Member of the Minnesota House of Representatives from the 34B district
- In office January 6, 2015 – January 7, 2019
- Preceded by: Kurt Zellers
- Succeeded by: Kristin Bahner

Personal details
- Born: White Bear Lake, Minnesota, U.S.
- Party: Republican
- Children: 2
- Alma mater: North Dakota State University (B.S.) William Mitchell College of Law (J.D.)
- Occupation: Attorney

= Dennis Smith (politician) =

American politician

Dennis Smith is an American politician and lawyer who served as a member of the Minnesota House of Representatives from 2015 to 2019. A Republican, he represented District 34B in the western Twin Cities metropolitan area.

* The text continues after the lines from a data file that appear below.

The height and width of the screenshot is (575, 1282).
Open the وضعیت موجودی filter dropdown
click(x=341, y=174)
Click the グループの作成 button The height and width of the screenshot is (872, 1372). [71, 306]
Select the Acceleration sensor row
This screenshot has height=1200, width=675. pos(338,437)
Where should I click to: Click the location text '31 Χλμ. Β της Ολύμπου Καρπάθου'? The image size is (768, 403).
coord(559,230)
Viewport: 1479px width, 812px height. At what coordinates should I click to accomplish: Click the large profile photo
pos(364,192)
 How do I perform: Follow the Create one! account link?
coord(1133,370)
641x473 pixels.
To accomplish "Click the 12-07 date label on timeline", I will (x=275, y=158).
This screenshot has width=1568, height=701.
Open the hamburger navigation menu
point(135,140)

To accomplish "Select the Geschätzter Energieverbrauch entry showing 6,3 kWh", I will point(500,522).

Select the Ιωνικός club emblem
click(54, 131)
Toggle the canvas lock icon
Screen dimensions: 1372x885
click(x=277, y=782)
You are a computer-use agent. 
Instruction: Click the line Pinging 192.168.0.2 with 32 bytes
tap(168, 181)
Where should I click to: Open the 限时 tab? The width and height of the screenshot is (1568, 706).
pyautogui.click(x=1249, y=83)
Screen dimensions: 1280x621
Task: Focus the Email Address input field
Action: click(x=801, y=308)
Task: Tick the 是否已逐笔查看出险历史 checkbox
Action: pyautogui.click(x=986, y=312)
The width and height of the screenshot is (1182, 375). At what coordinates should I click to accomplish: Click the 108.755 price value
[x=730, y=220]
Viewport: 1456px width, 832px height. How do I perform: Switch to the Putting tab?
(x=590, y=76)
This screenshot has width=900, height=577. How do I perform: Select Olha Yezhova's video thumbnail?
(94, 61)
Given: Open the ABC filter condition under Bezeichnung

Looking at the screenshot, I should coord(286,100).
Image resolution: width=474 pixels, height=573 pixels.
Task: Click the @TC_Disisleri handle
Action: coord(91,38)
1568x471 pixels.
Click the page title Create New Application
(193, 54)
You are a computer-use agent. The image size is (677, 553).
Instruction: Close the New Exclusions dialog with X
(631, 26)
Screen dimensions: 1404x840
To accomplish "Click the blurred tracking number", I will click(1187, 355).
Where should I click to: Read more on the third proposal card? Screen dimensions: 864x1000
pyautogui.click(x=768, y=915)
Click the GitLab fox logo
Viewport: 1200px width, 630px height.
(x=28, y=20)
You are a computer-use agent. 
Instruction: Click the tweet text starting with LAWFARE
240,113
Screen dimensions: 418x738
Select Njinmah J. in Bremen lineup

He was a candidate for Attorney General of Minnesota in 2022.

==Early life==
Smith was born in White Bear Lake, Minnesota.

==Political career==

=== Minnesota House of Representatives ===
Smith was first elected to the Minnesota House of Representatives in 2014. He served from 2015 to 2019.

=== 2022 Minnesota Attorney General election ===
Smith announced his candidacy for the 2022 election to the office of Minnesota Attorney General on June 3, 2021.

==Personal life==
Dennis is the father of two children and resides in Osseo, Minnesota.